Millions of malnourished children receive substandard food aid every year because of a lack of clear guidelines to hold donor nations accountable for the products they finance or distribute in the developing world, argues Médecins Sans Frontières (MSF).
They’re urging the European Commission and World Health Organization (WHO) to set benchmarks to ensure that aid meets the nutritional needs of infants and young children, and are demanding that top donors such as the United States and Canada stop supplying and financing the distribution of corn-soy blend fortified flours, which lack the nutrients and proteins children require for their development.
“They’re denying reality,” says Stephane Doyon, MSF nutrition team leader, arguing the nutritional needs of young children have fallen into an unacceptable regulatory blind spot.
Corn-soy blend products make up the bulk of international food aid shipments, but their use to treat malnourished children has been linked to longer recovery times and increased rates of hospitalization, as compared to children who receive nutritionally enhanced alternatives, such as ready-to-use therapeutic and supplementary foods, Doyon explains. He cites a 2010 program in Niger that saw a 50% reduction in mortality among participating children who received the enhanced foods as a testament to their potential benefits.
But donors have been slow to systematically incorporate the more costly enhanced foods into their aid programs and policies.
Despite repeated pledges to better meet the nutritional needs of young children in countries where it sends or supports food aid, the European Commission has yet to publish clear guidelines about how it intends to implement such reforms, says Marilyn McHarg, general director of MSF Canada. “Some European Union countries are providing quality products as a central part of food aid, but what we’re seeing is that the money that comes from the Commission level is not necessarily being spent on such products.”
That’s because the Commission requires “very strict and detailed monitoring” of use of the nutritionally enhanced products in order to receive its financing, but doesn’t impose similar strictures on programs that supply less nutritious corn-soy blend products, says Doyon.
The delay in developing guidelines appears to be a product of the Commission’s inability to reform current food aid policies and practices without WHO guidance or what it deems equivalent evidence of the benefit of the products.
The Commission is “actively engaged in the discussions about internationally recognized guidance on the choice of nutrition products,” but without detailed WHO specifications for such products, must take a “cautious approach,” explains David Sharrock, spokesperson for the European Commission’s international cooperation, humanitarian aid and crisis response commissioner.
![Figure](https://www.cmaj.ca/content/cmaj/184/1/E39/F1.medium.gif)
A malnourished child being treated inside a pediatric ward at the Banadir Hospital in Somalia.
Image courtesy of Reuters/Feisal Omar
The Commission is also funding WHO’s development of updated guidance on acute malnutrition. “Nutritional specifications for commodities used for moderate acute malnutrition are expected to go to the WHO Review Committee later this month [December 2011],” Sharrock says.
Such guidance is long overdue, says McHarg.

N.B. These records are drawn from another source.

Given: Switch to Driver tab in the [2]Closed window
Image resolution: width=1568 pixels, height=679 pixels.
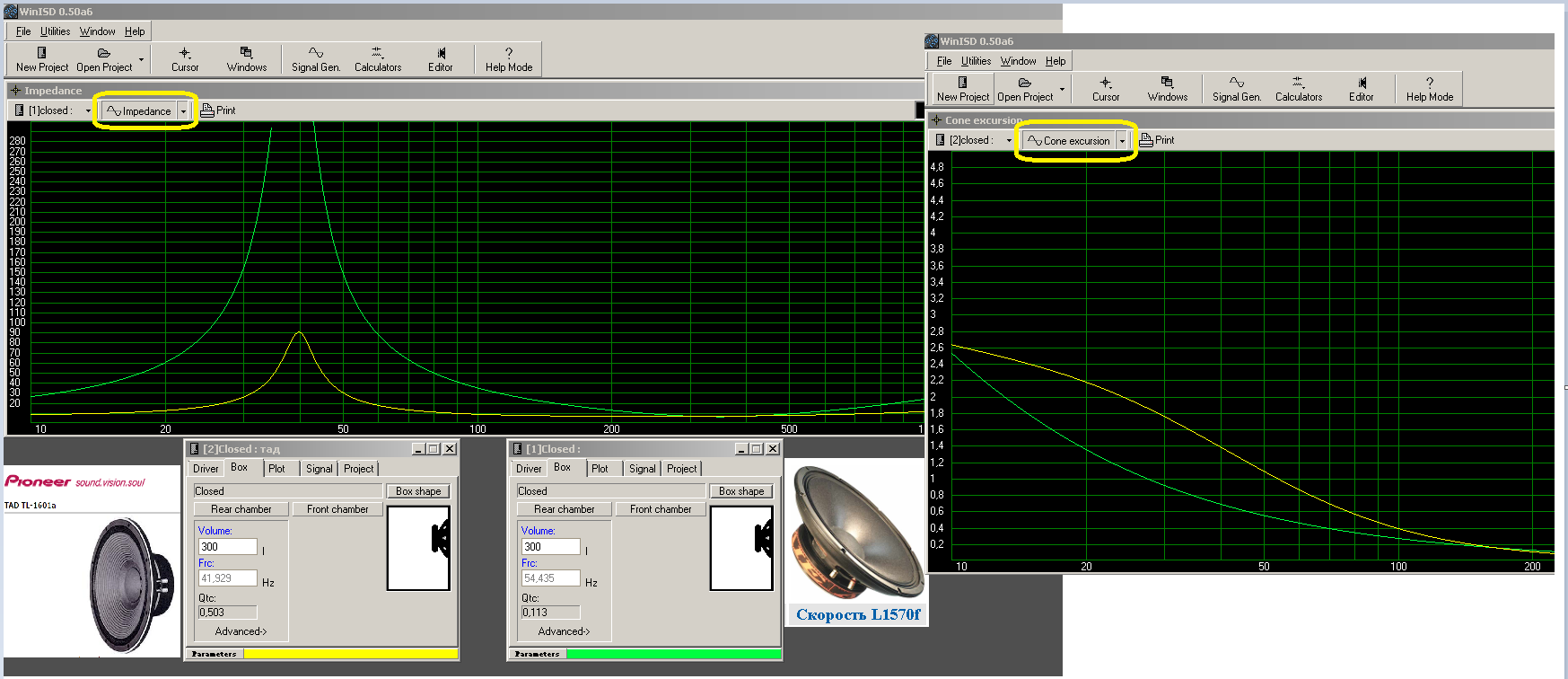Looking at the screenshot, I should point(206,469).
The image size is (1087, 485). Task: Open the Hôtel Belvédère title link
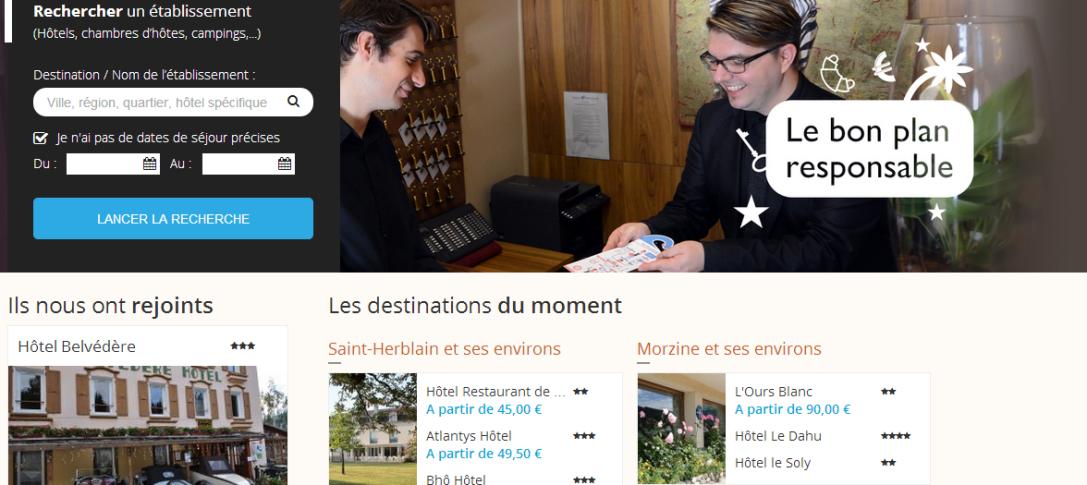click(x=77, y=346)

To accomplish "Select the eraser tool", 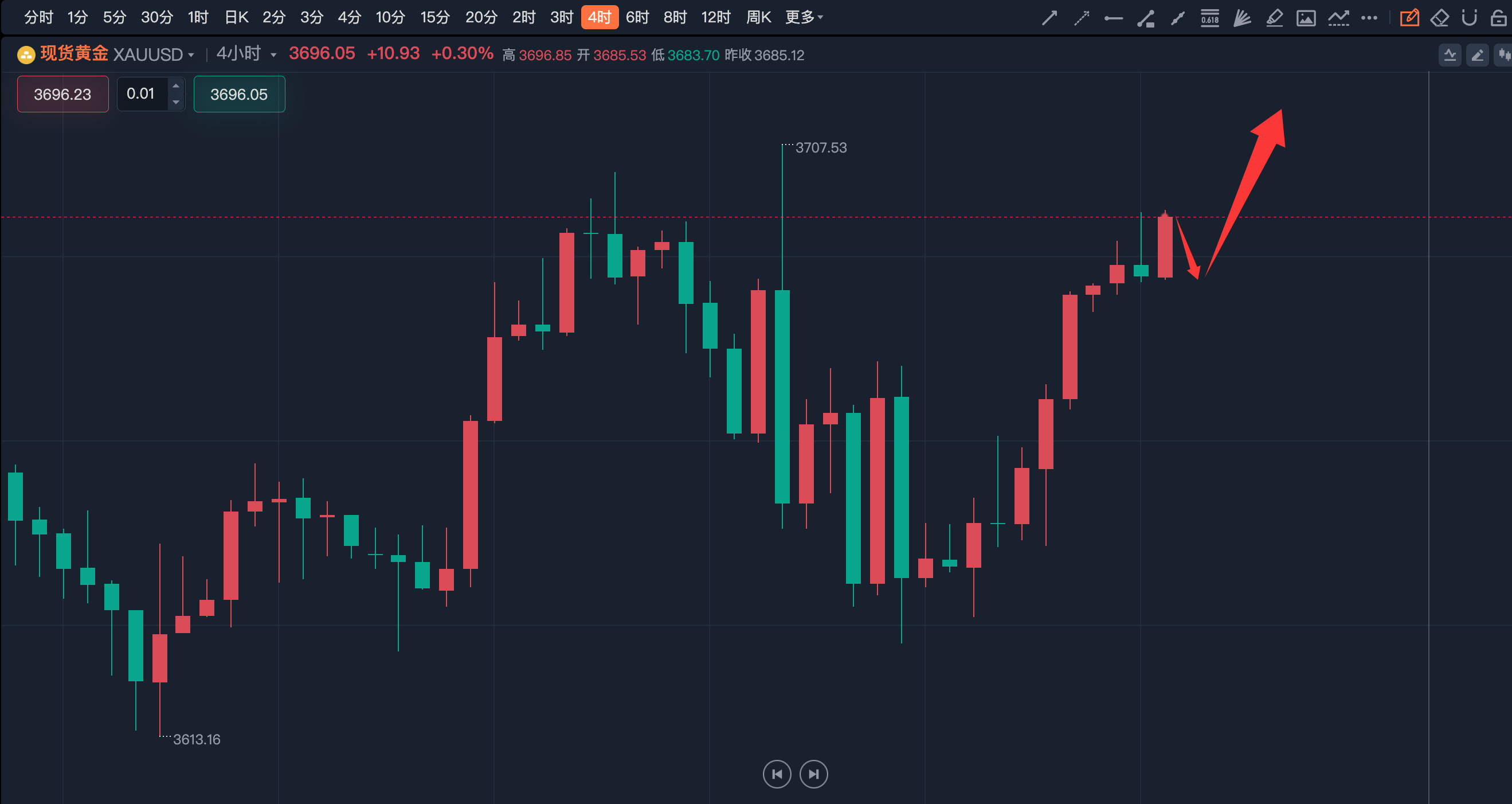I will [x=1439, y=18].
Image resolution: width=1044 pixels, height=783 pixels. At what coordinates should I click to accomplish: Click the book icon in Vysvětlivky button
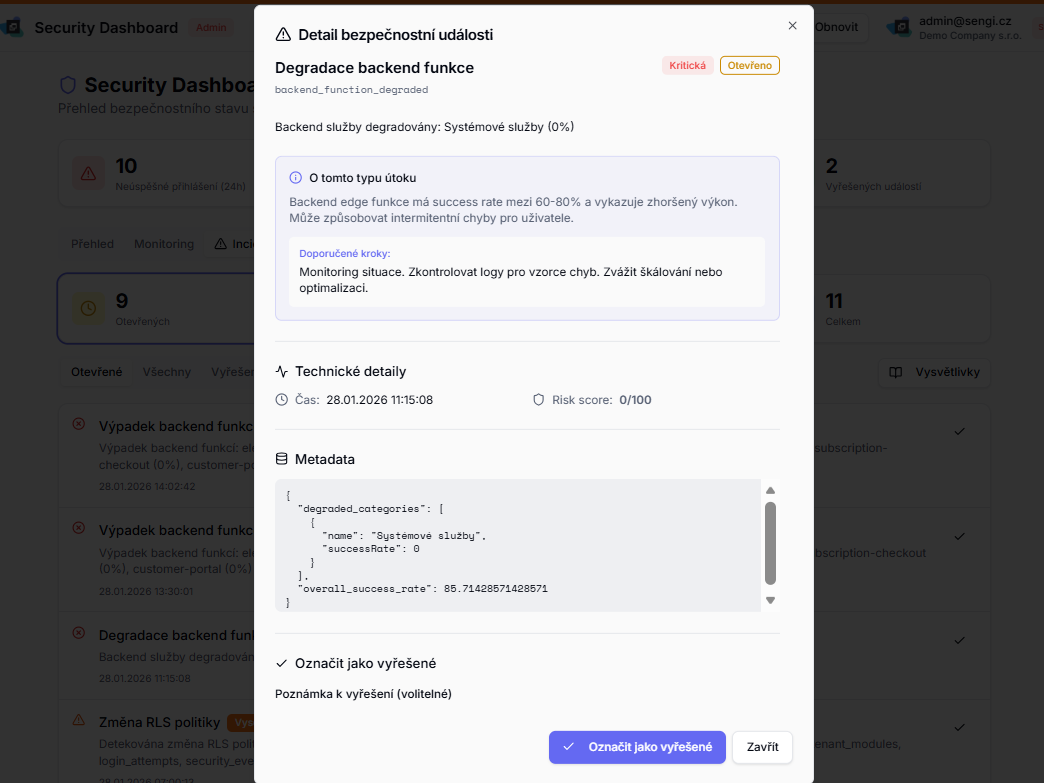pos(897,372)
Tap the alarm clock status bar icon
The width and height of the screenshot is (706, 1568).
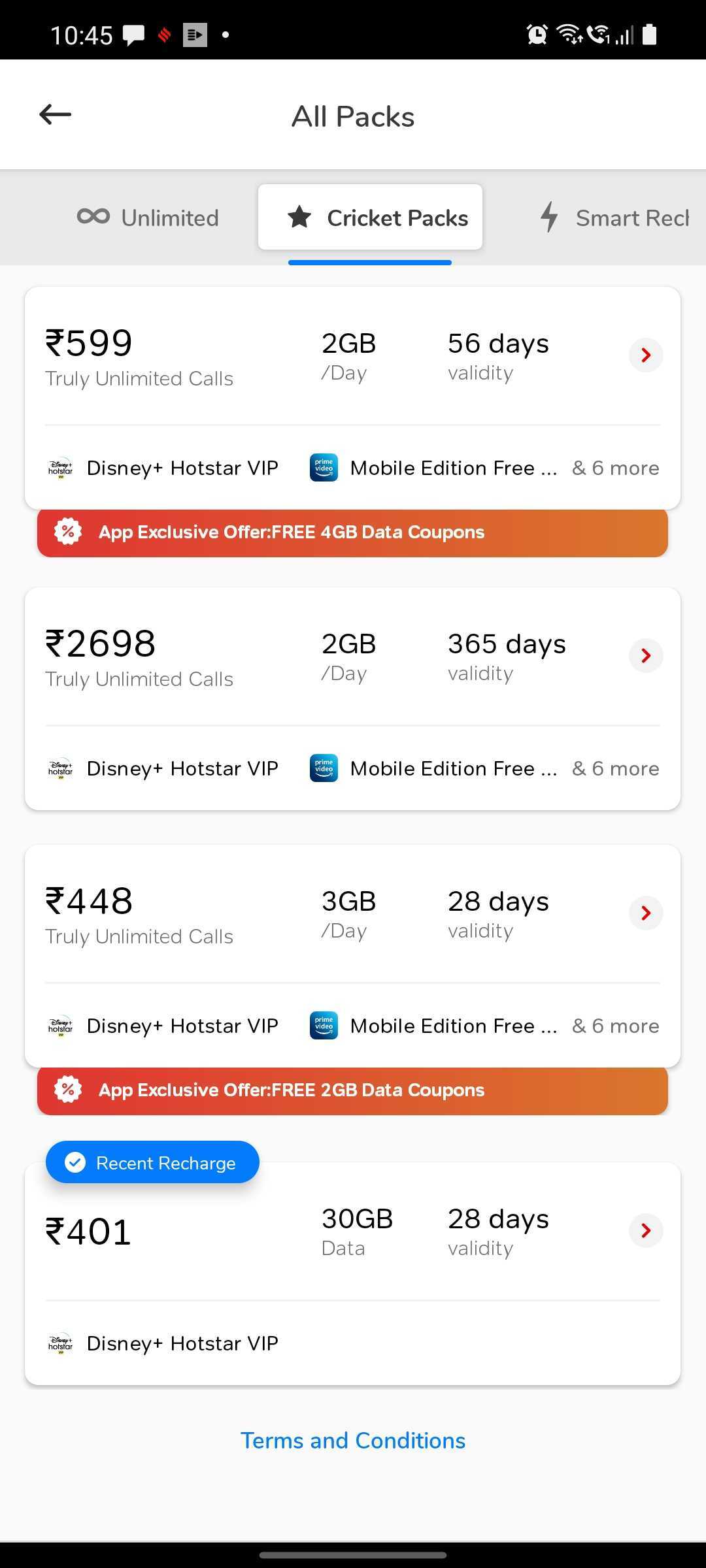[x=537, y=34]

An expert meeting convened by WHO in 2008 concluded that nutritional standards of food aid for children must be improved, but three years later, the organization has yet to do so.
Meanwhile, the Commission has been increasing support for programs that distribute cash to families as a means of preventing malnutrition without any evidence of the efficacy and impact of such strategies, Doyon contends. “They were rolled out without any serious monitoring request.”
The upfront cost of providing nutritionally enhanced food aid for children is likely a factor in their limited uptake, he says, noting that even improved corn-soy blend products cost almost twice as much as less nutritious formulations.
But improved health among malnourished children will lessen the long-term burden they pose to medical aid programs financed by donor countries, McHarg says. “If you look at the immediate costs, it is more expensive to use ready-to-use foods as an immediate intervention, but if you look at the economics over longer ranges, it pays off beyond belief.”
Alternatives such as sourcing local foods in recipient countries would cost significantly less than the current US practice of shipping American-produced corn-soy blend flours overseas, she adds. “The capacity is there, but because the policy isn’t in place to demand a higher standard, that capacity is not being used.”
In the case of other countries, such as Canada, whose aid is in the form of funding, they must develop safeguards to ensure donor dollars are being spent on appropriate products, says Doyon. “The failure of Canada is not the refusal to pay for those foods, but more the fact that they do not [ensure] their systematic provision to young children.”
MSF is currently lobbying representatives of top donor countries, including the US, European Union member states, Canada and Brazil, on behalf of more than 133 000 individuals from over 180 countries who signed a petition demanding that food aid “stop supplying nutritionally substandard food to malnourished children and children at risk of malnutrition in developing countries” (www.doctorswithoutborders.org/press/release.cfm?id=5556).